-- SUPPLIED DATA follows --

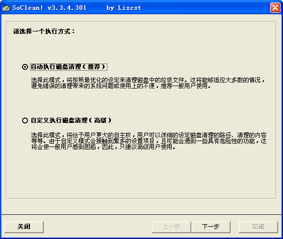This screenshot has height=239, width=283.
Task: Click the disabled 完成 button
Action: point(258,227)
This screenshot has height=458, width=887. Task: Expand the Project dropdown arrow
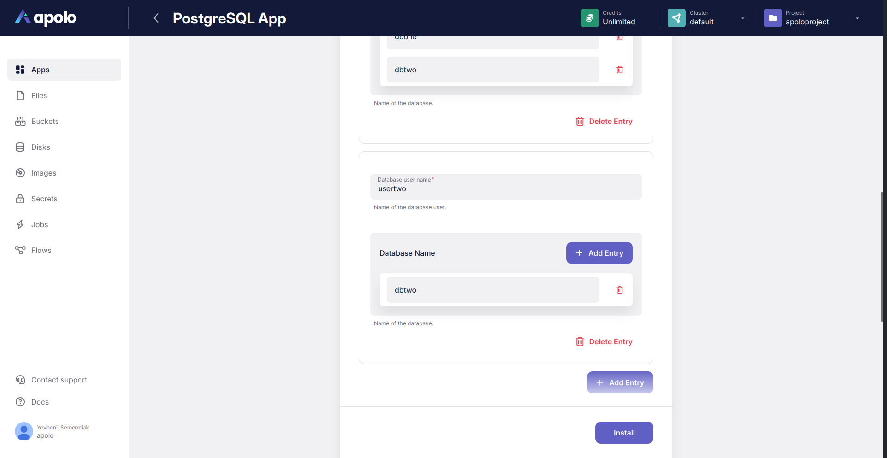(857, 18)
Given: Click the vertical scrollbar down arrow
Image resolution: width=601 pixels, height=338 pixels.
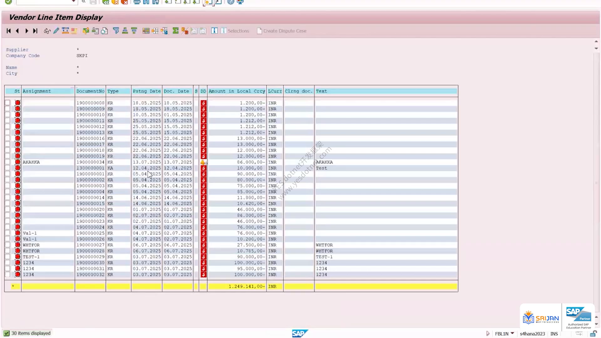Looking at the screenshot, I should 596,324.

-- SUPPLIED DATA concluded --

→ PROBLEM TO SOLVE
The answer consists solely of the lines from the one holding "Given: Click the" through the final line of the records, both ends included, each duplicated exactly. Leave images out.

→ EXPECTED ANSWER
Given: Click the vertical scrollbar down arrow
Image resolution: width=601 pixels, height=338 pixels.
Looking at the screenshot, I should 596,324.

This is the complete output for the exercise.